As we saw from Beer’s Law, in order to have optical amplification occur, we must have the density of atoms in the upper energy state N_2 > (g_2 / g_1) N_1, or if the degeneracies are equal to one, just N_2 > N_1.  As previously mentioned, this is called inversion.  Inversion requires pumping – an injection of energy into the atoms.  This pumping could take many forms.  In gas lasers, an electrical discharge is a common pumping mechanism.  It is also possible to pump with light (optical absorption); however, if we are pumping with light, there must be at least one more atomic energy state involved besides E_1 and E_2 to make it work.  Why?

Imagine we have a collection of atoms which are all initially in the lower energy state E_1.  For simplicity, take g_2 = g_1 = 1.  Let’s try to pump atoms into the upper energy state E_2 using a light source whose frequency \nu = (E_2 - E_1) / h.  This will work fine initially – all the incoming light will be absorbed by the atoms in state 1, and those atoms will be promoted to state 2.  However, as the density of atoms in state 2 N_2 climbs, eventually we will reach a point where N_2 = N_1.  At this point, an incoming photon is equally likely to be absorbed or cause stimulated emission.  Therefore, the light won’t be able to push N_2 any higher, at least in steady state.  If we briefly manage to get N_2 > N_1, stimulated emission will dominate over absorption, and N_2 will be driven back down.

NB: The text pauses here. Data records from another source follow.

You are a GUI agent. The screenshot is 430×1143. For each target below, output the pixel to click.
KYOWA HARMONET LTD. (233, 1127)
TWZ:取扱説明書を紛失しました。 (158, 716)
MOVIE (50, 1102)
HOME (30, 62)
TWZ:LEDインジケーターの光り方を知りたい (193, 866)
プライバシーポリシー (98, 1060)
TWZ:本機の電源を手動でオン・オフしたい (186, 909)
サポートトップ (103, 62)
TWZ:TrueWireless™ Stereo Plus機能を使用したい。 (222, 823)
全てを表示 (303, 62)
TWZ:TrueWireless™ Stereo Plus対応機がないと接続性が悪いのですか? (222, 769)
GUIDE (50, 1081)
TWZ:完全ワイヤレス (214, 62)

So, we must introduce a third energy state E_3 into our consideration.  We could pump atoms from E_1 to E_3, as shown in the diagram below.  We would be wise to choose a set of states for which there is a fast relaxation process that quickly drops atoms from state E_3 to E_2.  In this way, N_3 will always be close to zero, and pump photons whose frequency \nu_{pump} = (E_3 - E_1) / h will always be absorbed.  At the same time, we would like atoms to linger in state E_2 a long time (a so-called ‘metastable’ state).  If we satisfy these conditions, we can increase N_2 until it is greater than N_1 using the pump from E_1 to E_3.  Once N_2 > N_1, we’ve achieved inversion and therefore amplification for photons whose frequency \nu_{stim} = (E_2 - E_1) / h.

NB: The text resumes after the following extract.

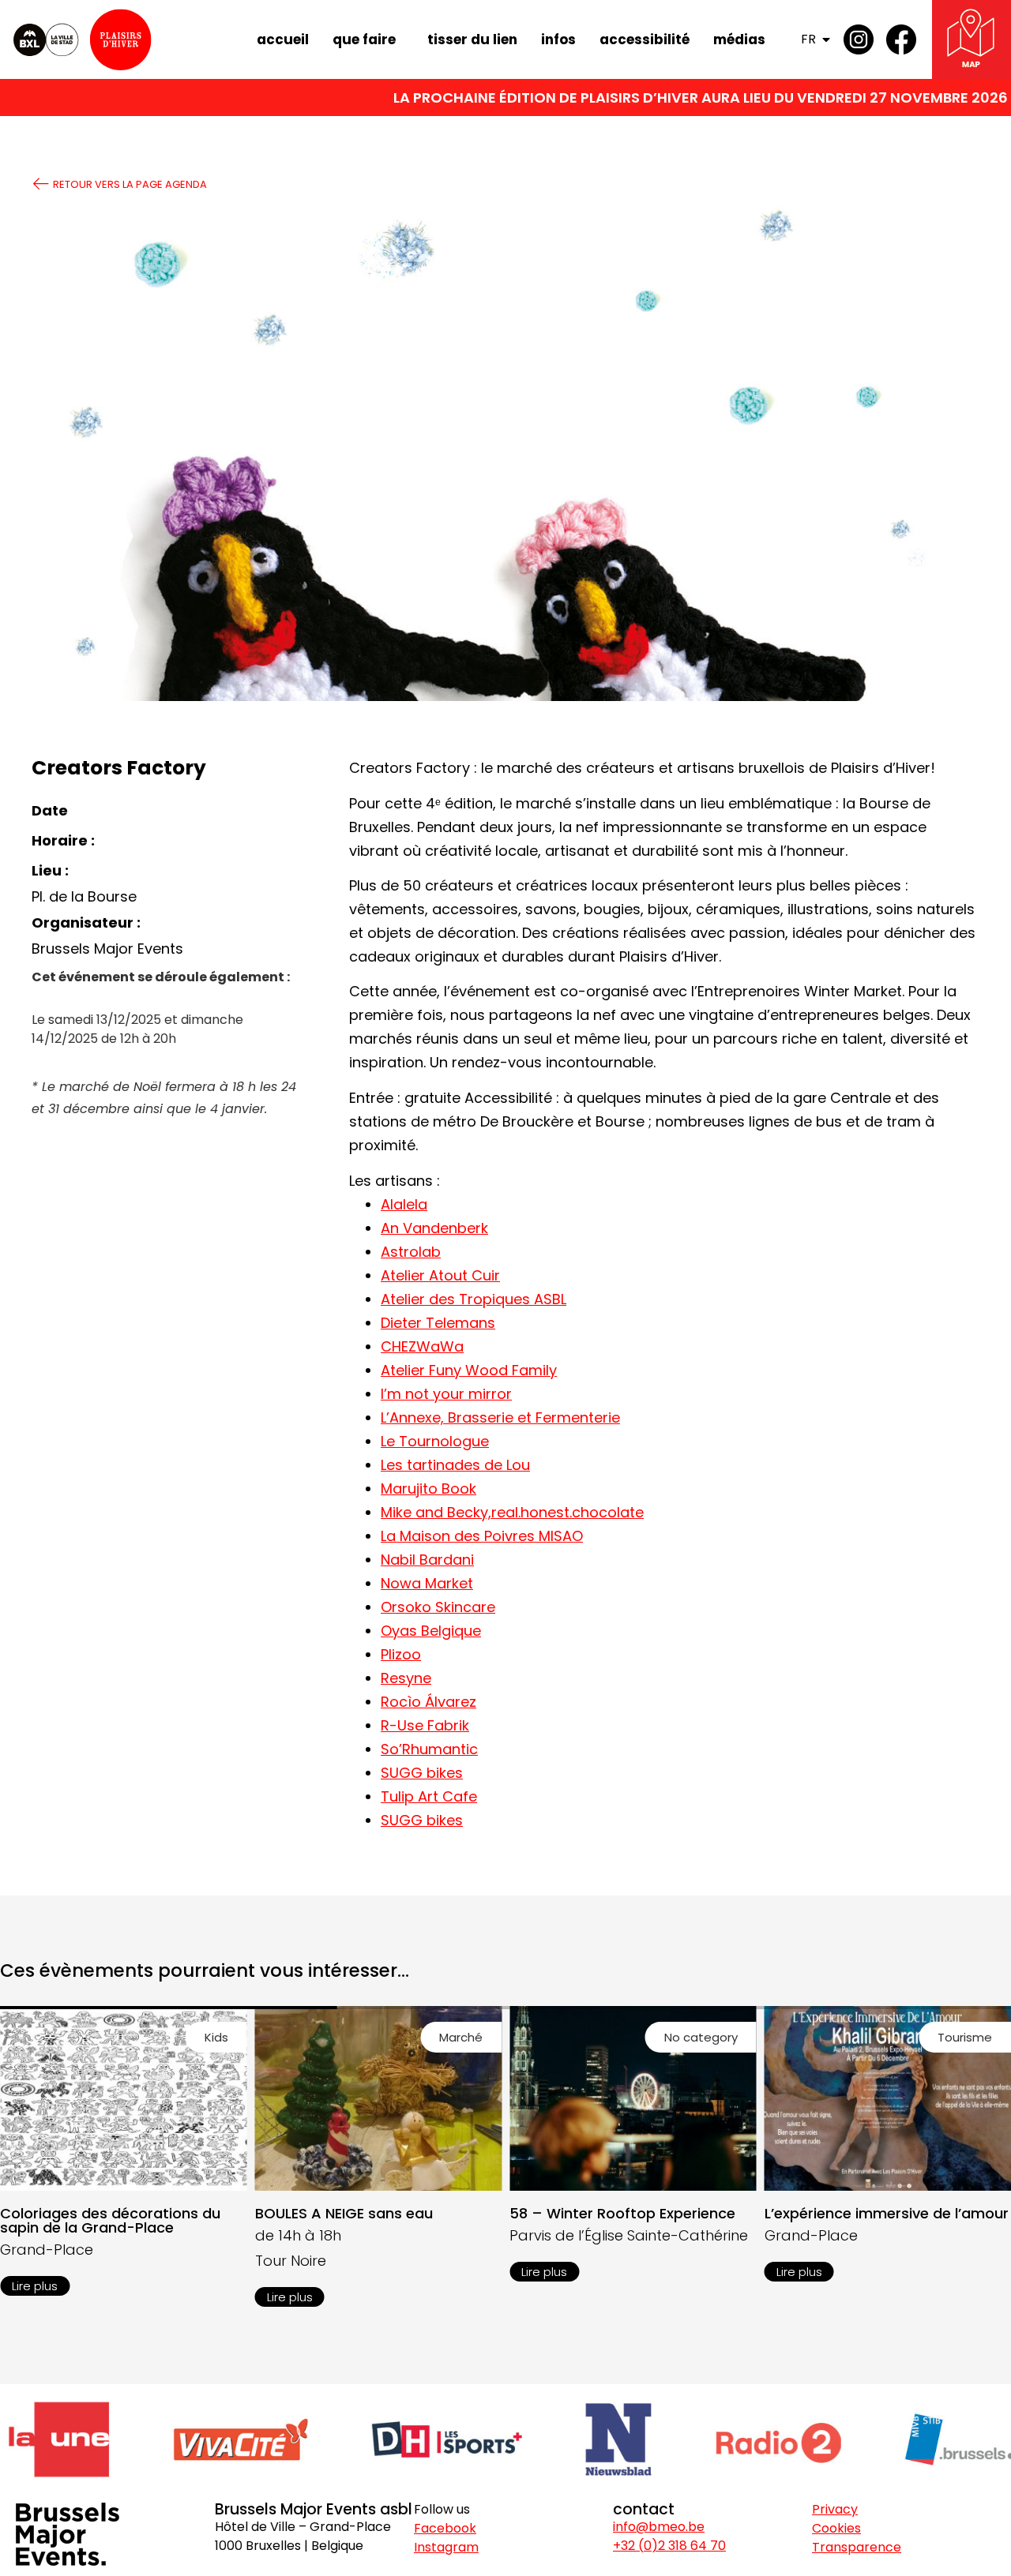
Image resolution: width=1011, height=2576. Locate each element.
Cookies (836, 2528)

The three-level scheme above has a weakness.  It is relatively easy to increase N_2, but we would also like to decrease N_1, in order to maximize the inversion (N_2 - N_1).  If the state E_1 is the ground state, the pump rate must be extremely large to lower N_1 significantly (a very intense pump would be required).  One way to address this challenge is to introduce a fourth state into the pumping scheme, as diagrammed below.  In this case, we want a pump tuned to the transition from E_1 to E_4, a fast relaxation process from E_4 to E_3, a fast relaxation process from E_2 to E_1, and a metastable state E_3.  This scheme is designed to amplify light with frequency \nu_{stim} = (E_3 - E_2) / h.  Atoms are pumped up to E_4 and quickly drop to E_3, where they linger.  After a stimulated emission event drops the atom to state E_2, it quickly relaxes to state E_1, ensuring that N_2 will remain small.   In this way, we can maximize the inversion (N_3 - N_2).

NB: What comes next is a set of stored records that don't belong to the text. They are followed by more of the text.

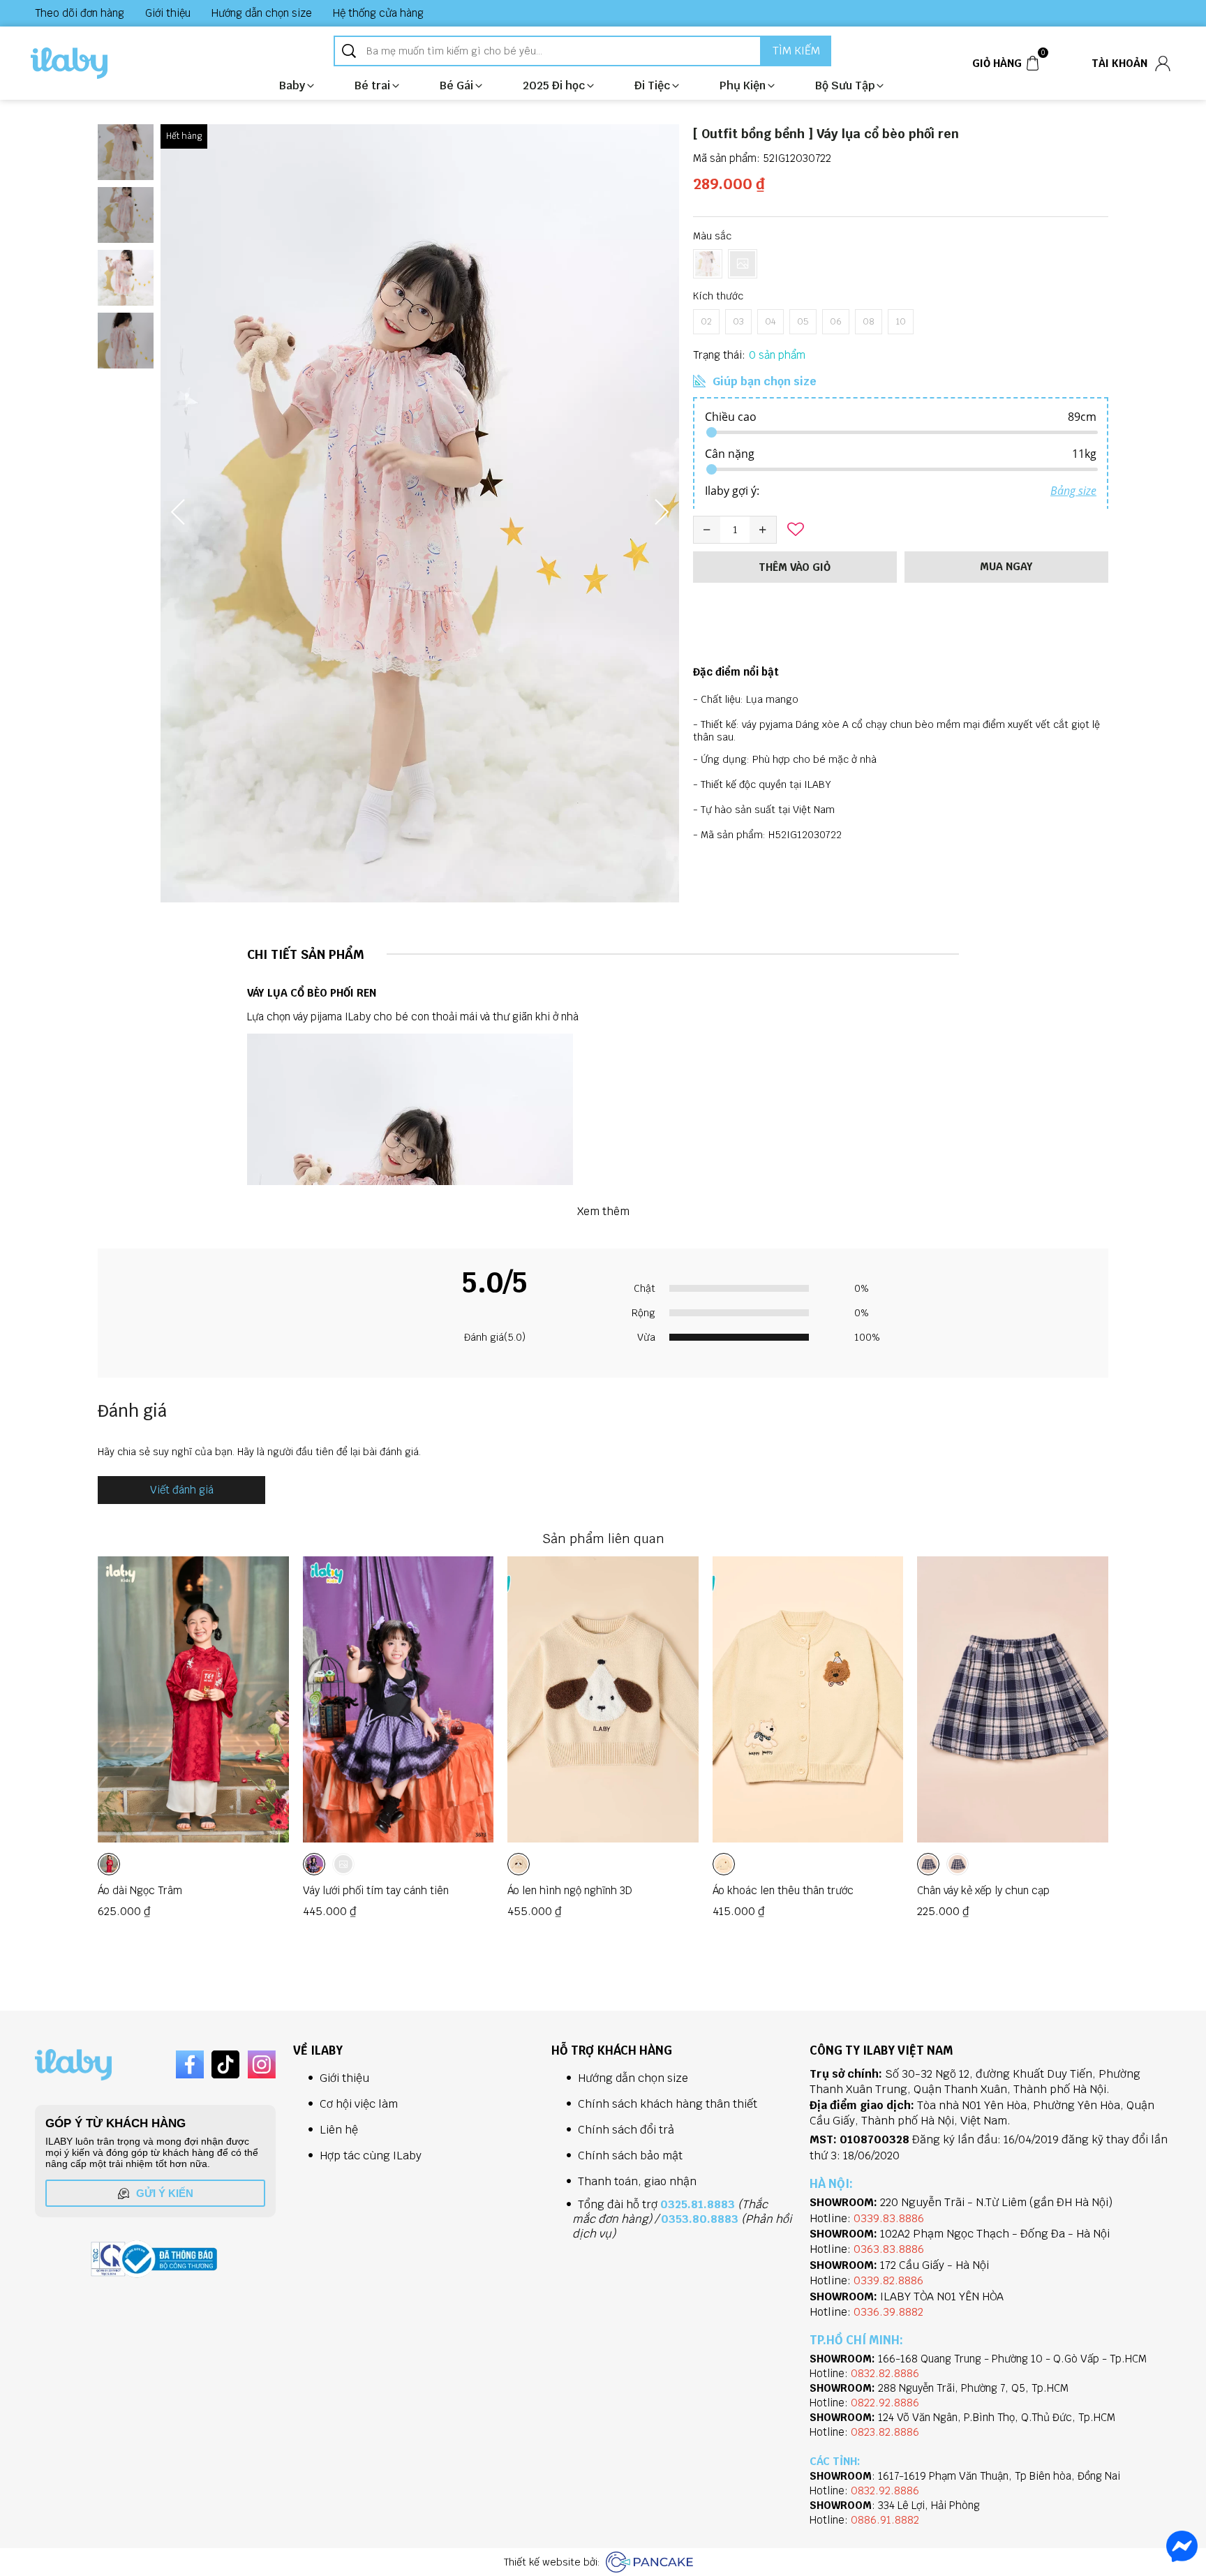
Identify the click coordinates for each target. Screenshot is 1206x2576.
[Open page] (69, 63)
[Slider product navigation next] (1073, 1741)
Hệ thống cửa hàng (378, 13)
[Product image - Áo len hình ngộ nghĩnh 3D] (603, 1699)
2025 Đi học (554, 85)
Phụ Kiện (743, 85)
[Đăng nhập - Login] (1162, 63)
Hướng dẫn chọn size (261, 13)
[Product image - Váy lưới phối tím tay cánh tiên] (398, 1699)
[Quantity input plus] (763, 529)
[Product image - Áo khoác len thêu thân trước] (808, 1699)
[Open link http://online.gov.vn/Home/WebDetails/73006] (167, 2259)
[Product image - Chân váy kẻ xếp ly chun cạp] (1012, 1699)
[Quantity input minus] (707, 529)
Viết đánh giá (182, 1489)
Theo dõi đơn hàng (79, 13)
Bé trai (372, 85)
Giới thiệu (168, 13)
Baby (292, 85)
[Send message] (1182, 2546)
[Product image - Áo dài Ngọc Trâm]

Of course, in engineering as in life, no improvement comes without a price.  The 3- and 4-level pumping schemes make it easier to achieve a large inversion.  The price we pay is an inherent loss of efficiency.  If we are pumping with a single photon of energy h \nu_{pump} = (E_4 - E_1), at best we will get out a single photon of energy h \nu_{stim} = (E_3 - E_2).  The energy difference (h \nu_{pump} - h \nu_{stim}) represents unavoidable energy loss in this system.